The data
- Opening Delimiter -
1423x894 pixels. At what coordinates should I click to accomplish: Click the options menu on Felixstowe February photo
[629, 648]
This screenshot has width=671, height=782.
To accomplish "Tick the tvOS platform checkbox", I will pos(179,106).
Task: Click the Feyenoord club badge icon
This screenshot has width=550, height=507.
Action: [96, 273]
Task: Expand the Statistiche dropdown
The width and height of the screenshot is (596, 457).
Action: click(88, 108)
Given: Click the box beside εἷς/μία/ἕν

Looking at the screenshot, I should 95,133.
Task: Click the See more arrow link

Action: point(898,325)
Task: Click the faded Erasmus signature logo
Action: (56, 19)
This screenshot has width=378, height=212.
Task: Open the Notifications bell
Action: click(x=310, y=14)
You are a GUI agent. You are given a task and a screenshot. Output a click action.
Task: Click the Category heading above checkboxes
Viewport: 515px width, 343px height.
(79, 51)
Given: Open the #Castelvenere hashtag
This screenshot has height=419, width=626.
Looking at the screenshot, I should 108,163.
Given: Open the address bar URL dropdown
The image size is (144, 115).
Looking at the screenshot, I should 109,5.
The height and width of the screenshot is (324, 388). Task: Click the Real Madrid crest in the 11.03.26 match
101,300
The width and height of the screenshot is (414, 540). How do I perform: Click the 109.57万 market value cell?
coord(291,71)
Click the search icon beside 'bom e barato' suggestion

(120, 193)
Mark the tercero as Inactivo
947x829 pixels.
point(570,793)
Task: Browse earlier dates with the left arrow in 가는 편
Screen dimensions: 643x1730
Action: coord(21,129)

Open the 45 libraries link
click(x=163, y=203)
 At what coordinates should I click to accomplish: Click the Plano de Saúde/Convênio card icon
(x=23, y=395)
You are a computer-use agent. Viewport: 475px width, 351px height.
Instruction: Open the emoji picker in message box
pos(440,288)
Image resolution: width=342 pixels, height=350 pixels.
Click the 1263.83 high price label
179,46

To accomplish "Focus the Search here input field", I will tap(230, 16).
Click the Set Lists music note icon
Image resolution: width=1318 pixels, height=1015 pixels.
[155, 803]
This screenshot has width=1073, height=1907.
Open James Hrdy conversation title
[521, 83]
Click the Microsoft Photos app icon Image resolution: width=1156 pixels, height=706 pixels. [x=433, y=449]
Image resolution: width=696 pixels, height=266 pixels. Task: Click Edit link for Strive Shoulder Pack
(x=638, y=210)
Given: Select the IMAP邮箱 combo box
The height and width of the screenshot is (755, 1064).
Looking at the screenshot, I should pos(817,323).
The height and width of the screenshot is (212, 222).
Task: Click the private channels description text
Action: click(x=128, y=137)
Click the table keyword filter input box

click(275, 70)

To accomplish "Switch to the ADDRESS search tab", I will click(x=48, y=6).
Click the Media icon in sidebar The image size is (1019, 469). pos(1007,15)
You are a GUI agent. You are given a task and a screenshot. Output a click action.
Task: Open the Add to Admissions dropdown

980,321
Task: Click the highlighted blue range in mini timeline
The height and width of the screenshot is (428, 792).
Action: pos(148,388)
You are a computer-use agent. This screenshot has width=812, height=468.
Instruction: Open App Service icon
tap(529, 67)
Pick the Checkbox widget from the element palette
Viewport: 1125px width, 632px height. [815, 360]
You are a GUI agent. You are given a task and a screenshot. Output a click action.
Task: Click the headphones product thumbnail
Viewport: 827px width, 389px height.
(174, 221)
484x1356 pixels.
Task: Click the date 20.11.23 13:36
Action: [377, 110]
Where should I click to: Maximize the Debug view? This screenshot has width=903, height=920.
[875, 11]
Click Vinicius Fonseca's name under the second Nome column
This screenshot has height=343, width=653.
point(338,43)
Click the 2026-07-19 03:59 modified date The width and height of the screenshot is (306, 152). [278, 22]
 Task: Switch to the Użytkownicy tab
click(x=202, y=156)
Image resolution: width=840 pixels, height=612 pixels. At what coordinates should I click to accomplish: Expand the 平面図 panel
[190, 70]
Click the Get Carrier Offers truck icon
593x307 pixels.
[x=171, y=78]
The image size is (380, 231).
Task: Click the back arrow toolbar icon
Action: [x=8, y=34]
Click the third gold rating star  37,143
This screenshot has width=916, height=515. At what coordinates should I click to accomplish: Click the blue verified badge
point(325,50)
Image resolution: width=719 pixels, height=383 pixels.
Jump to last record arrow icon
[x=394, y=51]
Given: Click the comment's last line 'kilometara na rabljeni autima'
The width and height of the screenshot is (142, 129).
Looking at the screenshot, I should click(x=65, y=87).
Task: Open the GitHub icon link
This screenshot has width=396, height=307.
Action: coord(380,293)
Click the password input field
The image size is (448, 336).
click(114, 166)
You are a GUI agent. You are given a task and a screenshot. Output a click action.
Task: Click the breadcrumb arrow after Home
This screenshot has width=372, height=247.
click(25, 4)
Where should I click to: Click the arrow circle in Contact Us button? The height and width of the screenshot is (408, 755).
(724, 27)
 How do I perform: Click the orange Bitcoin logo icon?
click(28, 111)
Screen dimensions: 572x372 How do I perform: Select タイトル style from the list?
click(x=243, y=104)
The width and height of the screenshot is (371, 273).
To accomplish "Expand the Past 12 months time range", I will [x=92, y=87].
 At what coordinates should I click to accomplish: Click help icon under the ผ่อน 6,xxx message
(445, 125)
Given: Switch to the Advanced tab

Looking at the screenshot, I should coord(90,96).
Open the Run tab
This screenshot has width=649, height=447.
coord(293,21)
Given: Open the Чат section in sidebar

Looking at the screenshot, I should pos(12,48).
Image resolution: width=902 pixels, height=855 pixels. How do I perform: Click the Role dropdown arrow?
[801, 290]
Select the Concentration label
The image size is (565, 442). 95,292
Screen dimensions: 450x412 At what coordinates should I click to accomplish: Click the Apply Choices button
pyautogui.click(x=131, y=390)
- Closing Delimiter -
Exercise prompt
Hand back the listing exactly. Include every line.

Written response
1423x894 pixels. At what coordinates should I click to accomplish: Click the options menu on Felixstowe February photo
[629, 648]
This screenshot has width=671, height=782.
To accomplish "Tick the tvOS platform checkbox", I will pos(179,106).
Task: Click the Feyenoord club badge icon
This screenshot has width=550, height=507.
Action: [96, 273]
Task: Expand the Statistiche dropdown
The width and height of the screenshot is (596, 457).
Action: click(88, 108)
Given: Click the box beside εἷς/μία/ἕν

Looking at the screenshot, I should 95,133.
Task: Click the See more arrow link

Action: point(898,325)
Task: Click the faded Erasmus signature logo
Action: (56, 19)
This screenshot has width=378, height=212.
Task: Open the Notifications bell
Action: click(x=310, y=14)
You are a GUI agent. You are given a task and a screenshot. Output a click action.
Task: Click the Category heading above checkboxes
Viewport: 515px width, 343px height.
(79, 51)
Given: Open the #Castelvenere hashtag
This screenshot has height=419, width=626.
Looking at the screenshot, I should 108,163.
Given: Open the address bar URL dropdown
The image size is (144, 115).
Looking at the screenshot, I should 109,5.
The height and width of the screenshot is (324, 388). Task: Click the Real Madrid crest in the 11.03.26 match
101,300
The width and height of the screenshot is (414, 540). How do I perform: Click the 109.57万 market value cell?
coord(291,71)
Click the search icon beside 'bom e barato' suggestion

(120, 193)
Mark the tercero as Inactivo
947x829 pixels.
point(570,793)
Task: Browse earlier dates with the left arrow in 가는 편
Screen dimensions: 643x1730
Action: coord(21,129)

Open the 45 libraries link
click(x=163, y=203)
 At what coordinates should I click to accomplish: Click the Plano de Saúde/Convênio card icon
(x=23, y=395)
You are a computer-use agent. Viewport: 475px width, 351px height.
Instruction: Open the emoji picker in message box
pos(440,288)
Image resolution: width=342 pixels, height=350 pixels.
Click the 1263.83 high price label
179,46

To accomplish "Focus the Search here input field", I will tap(230, 16).
Click the Set Lists music note icon
Image resolution: width=1318 pixels, height=1015 pixels.
[155, 803]
This screenshot has width=1073, height=1907.
Open James Hrdy conversation title
[521, 83]
Click the Microsoft Photos app icon Image resolution: width=1156 pixels, height=706 pixels. [x=433, y=449]
Image resolution: width=696 pixels, height=266 pixels. Task: Click Edit link for Strive Shoulder Pack
(x=638, y=210)
Given: Select the IMAP邮箱 combo box
The height and width of the screenshot is (755, 1064).
Looking at the screenshot, I should pos(817,323).
The height and width of the screenshot is (212, 222).
Task: Click the private channels description text
Action: click(x=128, y=137)
Click the table keyword filter input box

click(275, 70)

To accomplish "Switch to the ADDRESS search tab", I will click(x=48, y=6).
Click the Media icon in sidebar The image size is (1019, 469). pos(1007,15)
You are a GUI agent. You are given a task and a screenshot. Output a click action.
Task: Open the Add to Admissions dropdown

980,321
Task: Click the highlighted blue range in mini timeline
The height and width of the screenshot is (428, 792).
Action: pos(148,388)
You are a computer-use agent. This screenshot has width=812, height=468.
Instruction: Open App Service icon
tap(529, 67)
Pick the Checkbox widget from the element palette
Viewport: 1125px width, 632px height. [815, 360]
You are a GUI agent. You are given a task and a screenshot. Output a click action.
Task: Click the headphones product thumbnail
Viewport: 827px width, 389px height.
(174, 221)
484x1356 pixels.
Task: Click the date 20.11.23 13:36
Action: [377, 110]
Where should I click to: Maximize the Debug view? This screenshot has width=903, height=920.
[875, 11]
Click Vinicius Fonseca's name under the second Nome column
This screenshot has height=343, width=653.
point(338,43)
Click the 2026-07-19 03:59 modified date The width and height of the screenshot is (306, 152). [278, 22]
 Task: Switch to the Użytkownicy tab
click(x=202, y=156)
Image resolution: width=840 pixels, height=612 pixels. At what coordinates should I click to accomplish: Expand the 平面図 panel
[190, 70]
Click the Get Carrier Offers truck icon
593x307 pixels.
[x=171, y=78]
The image size is (380, 231).
Task: Click the back arrow toolbar icon
Action: [x=8, y=34]
Click the third gold rating star  37,143
This screenshot has width=916, height=515. At what coordinates should I click to accomplish: Click the blue verified badge
point(325,50)
Image resolution: width=719 pixels, height=383 pixels.
Jump to last record arrow icon
[x=394, y=51]
Given: Click the comment's last line 'kilometara na rabljeni autima'
The width and height of the screenshot is (142, 129).
Looking at the screenshot, I should click(x=65, y=87).
Task: Open the GitHub icon link
This screenshot has width=396, height=307.
Action: coord(380,293)
Click the password input field
The image size is (448, 336).
click(114, 166)
You are a GUI agent. You are given a task and a screenshot. Output a click action.
Task: Click the breadcrumb arrow after Home
This screenshot has width=372, height=247.
click(25, 4)
Where should I click to: Click the arrow circle in Contact Us button? The height and width of the screenshot is (408, 755).
(724, 27)
 How do I perform: Click the orange Bitcoin logo icon?
click(28, 111)
Screen dimensions: 572x372 How do I perform: Select タイトル style from the list?
click(x=243, y=104)
The width and height of the screenshot is (371, 273).
To accomplish "Expand the Past 12 months time range", I will [x=92, y=87].
 At what coordinates should I click to accomplish: Click help icon under the ผ่อน 6,xxx message
(445, 125)
Given: Switch to the Advanced tab

Looking at the screenshot, I should coord(90,96).
Open the Run tab
This screenshot has width=649, height=447.
coord(293,21)
Given: Open the Чат section in sidebar

Looking at the screenshot, I should pos(12,48).
Image resolution: width=902 pixels, height=855 pixels. How do I perform: Click the Role dropdown arrow?
[801, 290]
Select the Concentration label
The image size is (565, 442). 95,292
Screen dimensions: 450x412 At what coordinates should I click to accomplish: Click the Apply Choices button
pyautogui.click(x=131, y=390)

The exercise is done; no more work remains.